Calgary Herald

NATURAL GAS

Low prices put $16.2B Mackenzie Valley pipeline on hold

- DINA O’MEARA

Partners in the proposed Mackenzie Valley pipeline have put the $16.2-billion project on hold, slashing budgets and eliminatin­g staff in response to continued poor price outlooks and lack of commercial support.

Imperial Oil, the lead producer in the project with a 34 per cent interest, will close offices in Norman Wells and Fort Simpson, Northwest Territorie­s, this year, and has reduced the size of its office in Inuvik, N.W.T., spokesman Jon Harding said Thursday.

Cheap shale gas that pulled down prices, and cost escalation­s played into the partners’ decision to cut capital on the pipeline project, he said.

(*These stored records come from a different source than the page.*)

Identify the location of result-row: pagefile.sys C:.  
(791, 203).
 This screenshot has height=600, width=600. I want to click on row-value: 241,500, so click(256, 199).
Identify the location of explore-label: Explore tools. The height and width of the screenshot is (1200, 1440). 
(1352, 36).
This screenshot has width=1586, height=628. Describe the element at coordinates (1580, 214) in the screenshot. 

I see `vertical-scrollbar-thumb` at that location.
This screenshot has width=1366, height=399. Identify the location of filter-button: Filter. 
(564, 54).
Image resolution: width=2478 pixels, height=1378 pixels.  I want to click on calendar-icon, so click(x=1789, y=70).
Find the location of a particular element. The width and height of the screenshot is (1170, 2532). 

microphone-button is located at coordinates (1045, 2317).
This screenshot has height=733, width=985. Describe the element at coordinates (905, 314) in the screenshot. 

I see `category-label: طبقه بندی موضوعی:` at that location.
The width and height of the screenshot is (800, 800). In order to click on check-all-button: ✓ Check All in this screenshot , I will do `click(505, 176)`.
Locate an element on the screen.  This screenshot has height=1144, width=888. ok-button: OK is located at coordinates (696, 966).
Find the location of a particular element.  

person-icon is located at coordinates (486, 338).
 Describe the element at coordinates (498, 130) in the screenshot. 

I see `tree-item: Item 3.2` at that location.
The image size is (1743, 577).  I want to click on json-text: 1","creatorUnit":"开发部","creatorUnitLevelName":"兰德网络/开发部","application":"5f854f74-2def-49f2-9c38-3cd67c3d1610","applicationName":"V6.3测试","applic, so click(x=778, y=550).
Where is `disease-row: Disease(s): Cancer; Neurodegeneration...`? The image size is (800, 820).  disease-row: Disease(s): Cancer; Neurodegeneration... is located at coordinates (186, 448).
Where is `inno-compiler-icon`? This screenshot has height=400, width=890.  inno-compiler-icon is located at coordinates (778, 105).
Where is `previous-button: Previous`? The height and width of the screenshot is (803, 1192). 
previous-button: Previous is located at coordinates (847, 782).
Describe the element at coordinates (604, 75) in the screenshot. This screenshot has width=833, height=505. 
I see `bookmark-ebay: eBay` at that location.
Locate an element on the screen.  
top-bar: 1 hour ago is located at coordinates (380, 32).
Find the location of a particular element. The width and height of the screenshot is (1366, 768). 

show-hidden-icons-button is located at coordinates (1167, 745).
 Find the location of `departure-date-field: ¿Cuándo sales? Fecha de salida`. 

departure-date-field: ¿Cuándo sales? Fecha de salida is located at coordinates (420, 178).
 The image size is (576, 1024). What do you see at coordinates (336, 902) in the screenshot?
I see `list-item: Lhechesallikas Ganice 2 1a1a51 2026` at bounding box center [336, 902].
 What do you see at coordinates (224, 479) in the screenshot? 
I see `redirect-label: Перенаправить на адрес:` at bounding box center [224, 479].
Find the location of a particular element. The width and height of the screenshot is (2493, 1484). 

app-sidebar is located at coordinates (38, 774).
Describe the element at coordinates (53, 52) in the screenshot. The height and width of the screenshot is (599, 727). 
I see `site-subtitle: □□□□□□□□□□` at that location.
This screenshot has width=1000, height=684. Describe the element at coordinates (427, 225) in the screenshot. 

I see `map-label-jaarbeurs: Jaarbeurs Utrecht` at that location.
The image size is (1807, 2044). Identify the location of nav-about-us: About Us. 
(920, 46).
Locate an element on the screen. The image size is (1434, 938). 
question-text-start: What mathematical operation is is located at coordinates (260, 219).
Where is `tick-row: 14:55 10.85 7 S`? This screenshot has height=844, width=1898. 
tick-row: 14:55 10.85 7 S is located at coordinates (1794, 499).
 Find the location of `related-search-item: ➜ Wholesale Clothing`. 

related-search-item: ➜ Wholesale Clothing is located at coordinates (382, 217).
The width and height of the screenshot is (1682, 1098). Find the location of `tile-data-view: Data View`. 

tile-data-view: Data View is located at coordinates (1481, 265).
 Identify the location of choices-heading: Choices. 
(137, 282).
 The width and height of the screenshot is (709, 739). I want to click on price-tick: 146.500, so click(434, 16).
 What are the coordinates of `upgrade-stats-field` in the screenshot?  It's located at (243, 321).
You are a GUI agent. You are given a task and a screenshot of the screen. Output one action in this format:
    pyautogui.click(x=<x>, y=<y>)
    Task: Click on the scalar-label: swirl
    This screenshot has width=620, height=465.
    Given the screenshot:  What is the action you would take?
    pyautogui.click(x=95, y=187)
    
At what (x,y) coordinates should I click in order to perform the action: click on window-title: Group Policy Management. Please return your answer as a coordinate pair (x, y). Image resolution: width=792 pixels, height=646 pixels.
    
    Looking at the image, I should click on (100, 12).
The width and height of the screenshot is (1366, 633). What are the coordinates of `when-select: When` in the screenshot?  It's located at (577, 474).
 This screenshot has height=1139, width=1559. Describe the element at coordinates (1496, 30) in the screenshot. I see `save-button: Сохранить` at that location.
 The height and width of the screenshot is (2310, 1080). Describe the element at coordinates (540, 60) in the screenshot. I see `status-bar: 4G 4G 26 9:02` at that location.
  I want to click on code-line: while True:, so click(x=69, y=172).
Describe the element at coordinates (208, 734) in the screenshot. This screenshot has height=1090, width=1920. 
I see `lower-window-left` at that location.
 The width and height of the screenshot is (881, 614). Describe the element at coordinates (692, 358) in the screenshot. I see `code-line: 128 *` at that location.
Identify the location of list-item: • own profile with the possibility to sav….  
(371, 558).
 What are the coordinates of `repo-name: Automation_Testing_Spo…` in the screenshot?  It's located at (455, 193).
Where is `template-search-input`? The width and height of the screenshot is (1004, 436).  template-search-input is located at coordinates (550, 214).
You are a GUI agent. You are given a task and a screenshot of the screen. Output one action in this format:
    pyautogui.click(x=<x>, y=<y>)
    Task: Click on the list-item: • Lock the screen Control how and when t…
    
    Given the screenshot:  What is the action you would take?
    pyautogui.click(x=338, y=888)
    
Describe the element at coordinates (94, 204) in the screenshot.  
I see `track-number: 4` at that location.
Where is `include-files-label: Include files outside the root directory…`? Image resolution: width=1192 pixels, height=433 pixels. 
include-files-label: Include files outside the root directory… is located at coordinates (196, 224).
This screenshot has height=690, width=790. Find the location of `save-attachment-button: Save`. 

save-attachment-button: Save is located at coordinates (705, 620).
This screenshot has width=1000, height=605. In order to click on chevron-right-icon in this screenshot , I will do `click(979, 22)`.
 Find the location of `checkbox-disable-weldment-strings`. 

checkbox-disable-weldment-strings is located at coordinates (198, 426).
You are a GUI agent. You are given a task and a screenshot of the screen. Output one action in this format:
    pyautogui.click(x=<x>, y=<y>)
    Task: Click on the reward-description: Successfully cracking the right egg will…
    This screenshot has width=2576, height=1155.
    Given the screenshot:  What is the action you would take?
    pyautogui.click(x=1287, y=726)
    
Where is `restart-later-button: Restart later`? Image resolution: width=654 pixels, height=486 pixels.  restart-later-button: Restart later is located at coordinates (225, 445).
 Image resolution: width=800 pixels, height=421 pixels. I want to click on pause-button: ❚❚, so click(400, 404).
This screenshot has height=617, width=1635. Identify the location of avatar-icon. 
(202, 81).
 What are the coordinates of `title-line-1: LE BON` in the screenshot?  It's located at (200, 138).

“All of this has reduced the commercial viability of the project, and a project that must be competitiv­e with new sources of supply in North America,” Harding said.

Imperial, Conocophil­lips Canada, Shell Canada, Exxonmobil and the Aboriginal Pipeline Group form the pipeline consortium which has been promoting the project for the past decade.

Last year Shell put its stake on the line, which would see Canadian Arctic natural gas flow south via Alberta to markets in the United States, on the block but it has yet to announce a buyer.

Conocophil­lips Canada, which has a 15 per cent stake in the project, announced Thursday it was ratcheting back capital toward the pipeline, which would transport 1.2 billion cubic feet per day of natural gas.

“Why now? We saw a further decline in the price of gas and the future price of gas, and we just haven’t been able to get the right fiscal structure for the project,” said spokesman Tim Bryant. “With those two things combined, we thought it was time to take an impairment.”

Conocophil­lips’ Houstonbas­ed parent expects to record a non-cash impairment of $525 million US after tax for the first quarter on the pipeline costs.

Besides being a partner in the Mackenzie pipeline, the producer has a 75 per cent interest in the Parsons Lake gas field, one of three “anchor fields” for the developmen­t.

All the partners passed the project budget for 2012, which focused on cutting staff involved in the project, especially up north, with the Aboriginal Pipeline Group following suit, said O.D. Hansen, APG manager of regulatory services.

“Our activities surely have become less but we’re not quitting. We’re waiting for prices to rebound,” Hansen said.

On Monday the group issued a news release saying the project was not dead, and would be restarted when natural gas prices recover.

Natural gas futures closed Thursday at $2.091 U.S. per million British thermal unit in New York. Price outlooks fail to reach a $6 U.S. level analysts predicted was required to make the project economical­ly feasible until at least 2020.

For the people of the N.W.T., the suspension of new capital for the Mackenzie project spells yet another economic heartbreak. Income from the project, from developing the natural gas fields to building the infrastruc­ture, represente­d an estimated $68 billion over the 25year lifespan of the pipeline, and thousands of jobs for locals.

“This has a significan­t impact for the Beaufort part of the Northwest Territorie­s, where there have been a lot of businesses that have invested in equipment and so on in anticipati­on of the pipeline,” said Premier Bob Mcleod. “This is the most significan­t project ever for N.W.T. Looking at the potential reserves for oil and gas alone is tremendous­ly significan­t, in the hundreds of billions of dollars if it’s all developed.”

The dream to tap into the Arctic’s estimated 1.9 trillion cubic feet in natural gas resources was first conceived in the 1970s. The project was put on hold soon after by the Berger inquest, then revived almost 30 years later when natural gas demand was set to outstrip supply.

A protracted regulatory process stretching over seven years saw the promise fade as shale gas burst into the North American scene. Abundant volumes in regions already connected to pipeline networks pulled prices down steadily from highs of $15 U.S. in December 2005 to a low of $2.091 U.S. on Thursday.

“The forecasts don’t look great,” Bryant said. “The big strike against the project is the oversupply of gas in North America. We can’t build a multibilli­on dollar project into that kind of environmen­t.”

The partners have been wrangling over funding support with the federal government for three years. Ottawa said then it would provide funding for roads, airstrips and other infrastruc­ture in the Northwest Territorie­s. Imperial, a subsidiary of Exxonmobil, has until the end of 2013 to provide federal regulators with updated project costs and report on a decision to build the pipeline.